Ket foto: Aksi unjuk rasa aliansi Banyuwangi bergerak

BANYUWANGI (Wartatransparansi.com)– Aliansi Banyuwangi Bergerak yang terdiri dari elemen mahasiswa, buruh hingga pelajar yang ada di Banyuwangi menggelar aksi unjuk rasa di depan gedung DPRD Banyuwangi diwarnai dengan keributan. Kamis (22/10/2020).

Kedatangan ratusan massa ke gedung DPR bukan tanpa sebab, Mereka datang tak lain yakni untuk menagih janji kepada Dewan Perwakilan Rakyat Daerah Kabupaten Banyuwangi yang sebelumnya sudah menandatangani penolakan UU cipta kerja.

Terhitung sudah 10 hari dan ternyata dewan tidak serius menanggapi usulan rakyat,” teriak orator aksi.

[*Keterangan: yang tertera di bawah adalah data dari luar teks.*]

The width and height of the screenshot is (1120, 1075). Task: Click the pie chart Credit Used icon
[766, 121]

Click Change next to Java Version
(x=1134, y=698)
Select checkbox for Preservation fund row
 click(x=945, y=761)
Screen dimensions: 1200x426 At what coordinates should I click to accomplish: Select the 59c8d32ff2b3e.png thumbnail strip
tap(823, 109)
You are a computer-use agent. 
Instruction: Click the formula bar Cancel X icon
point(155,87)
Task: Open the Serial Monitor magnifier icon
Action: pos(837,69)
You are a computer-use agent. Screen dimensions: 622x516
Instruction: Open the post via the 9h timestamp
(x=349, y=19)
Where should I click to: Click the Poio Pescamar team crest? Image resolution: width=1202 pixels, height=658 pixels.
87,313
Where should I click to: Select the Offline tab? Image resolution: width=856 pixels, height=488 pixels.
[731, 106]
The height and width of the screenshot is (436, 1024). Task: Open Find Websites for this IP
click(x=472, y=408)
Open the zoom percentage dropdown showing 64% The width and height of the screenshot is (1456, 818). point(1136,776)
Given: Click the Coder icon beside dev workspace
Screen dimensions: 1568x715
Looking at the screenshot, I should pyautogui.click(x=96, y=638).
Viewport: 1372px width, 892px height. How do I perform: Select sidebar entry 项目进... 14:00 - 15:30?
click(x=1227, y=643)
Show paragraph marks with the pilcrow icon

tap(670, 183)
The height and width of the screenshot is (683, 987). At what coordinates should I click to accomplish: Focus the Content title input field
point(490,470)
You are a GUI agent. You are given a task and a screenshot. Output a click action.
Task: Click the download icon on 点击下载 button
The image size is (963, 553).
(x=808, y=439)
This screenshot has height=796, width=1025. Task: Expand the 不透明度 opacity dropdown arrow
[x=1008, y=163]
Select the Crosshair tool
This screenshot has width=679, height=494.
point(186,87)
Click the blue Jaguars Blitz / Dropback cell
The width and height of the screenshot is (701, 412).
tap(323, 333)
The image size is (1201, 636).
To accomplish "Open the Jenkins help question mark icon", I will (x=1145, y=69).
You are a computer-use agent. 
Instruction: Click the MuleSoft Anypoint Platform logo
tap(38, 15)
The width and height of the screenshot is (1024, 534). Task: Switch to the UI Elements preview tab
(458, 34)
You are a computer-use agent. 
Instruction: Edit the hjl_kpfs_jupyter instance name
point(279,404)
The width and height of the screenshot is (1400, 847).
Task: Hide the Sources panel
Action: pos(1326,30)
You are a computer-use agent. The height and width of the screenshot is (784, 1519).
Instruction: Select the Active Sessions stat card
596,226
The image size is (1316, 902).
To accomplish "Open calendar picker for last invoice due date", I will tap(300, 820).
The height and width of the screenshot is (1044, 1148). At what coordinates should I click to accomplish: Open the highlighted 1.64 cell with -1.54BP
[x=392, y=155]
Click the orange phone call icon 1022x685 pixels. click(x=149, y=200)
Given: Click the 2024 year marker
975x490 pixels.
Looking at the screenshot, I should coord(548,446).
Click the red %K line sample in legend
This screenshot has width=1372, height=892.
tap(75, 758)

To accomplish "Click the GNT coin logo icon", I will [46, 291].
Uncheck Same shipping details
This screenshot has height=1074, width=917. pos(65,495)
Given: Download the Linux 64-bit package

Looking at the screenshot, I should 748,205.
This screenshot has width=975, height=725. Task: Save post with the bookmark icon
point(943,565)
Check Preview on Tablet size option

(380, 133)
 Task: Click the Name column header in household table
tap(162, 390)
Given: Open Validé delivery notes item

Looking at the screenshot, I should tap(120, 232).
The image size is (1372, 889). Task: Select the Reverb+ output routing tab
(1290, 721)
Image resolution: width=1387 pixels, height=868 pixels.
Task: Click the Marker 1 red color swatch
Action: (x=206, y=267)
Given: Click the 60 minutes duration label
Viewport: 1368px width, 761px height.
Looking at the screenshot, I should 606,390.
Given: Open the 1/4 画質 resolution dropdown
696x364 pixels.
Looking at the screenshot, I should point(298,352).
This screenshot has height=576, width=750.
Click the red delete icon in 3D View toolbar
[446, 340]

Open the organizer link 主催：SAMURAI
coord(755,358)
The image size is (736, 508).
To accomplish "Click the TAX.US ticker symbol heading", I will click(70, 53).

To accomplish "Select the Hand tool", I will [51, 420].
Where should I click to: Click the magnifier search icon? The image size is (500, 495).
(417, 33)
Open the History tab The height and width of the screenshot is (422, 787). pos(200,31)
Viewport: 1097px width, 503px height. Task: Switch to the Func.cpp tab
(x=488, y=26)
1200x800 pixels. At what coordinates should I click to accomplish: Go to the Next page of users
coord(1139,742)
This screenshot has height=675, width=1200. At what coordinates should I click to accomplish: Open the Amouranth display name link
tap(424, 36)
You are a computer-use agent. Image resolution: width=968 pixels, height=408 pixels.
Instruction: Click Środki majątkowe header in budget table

Pada mulanya aksi berlangsung damai hingga kekesalan massa muncul sebab tak kunjung ditemui oleh DPRD sehingga

keributan tak dapat dihindarkan, adu dorong massa aksi dengan petugas pun terjadi akhirnya menyebabkan salah satu pintu gerbang gedung dewan roboh.

Rakyat bersatu tak bisa dikalahkan,” Teriak massa aksi sambil melemparkan batu, beling, dan benda-benda keras lainnya kepada aparat yang berjaga.

Sementara itu polisi yang berjaga tidak tinggal diam, Polisi dengan sigap menembakan gas air mata dan mengerahkan unit mobil Water Canon guna memukul mundur massa yang anarkis. Sempat alot, massa aksi yang sudah tersulut emosinya enggan dibubarkan oleh petugas.

Dan tembakan gas air mata pun kembali di lecutkan oleh ratusan petugas gabungan. Hingga akhirnya sekitar pukul 17.00 WIB massa berhasil dibubarkan oleh petugas.

Terlihat beberapa massa aksi yang diduga provokator berhasil diamankan dan dievakuasi oleh petugas. Dari insiden tersebut nampak pula aparat yang terluka terkena lemparan masa aksi. (Yin).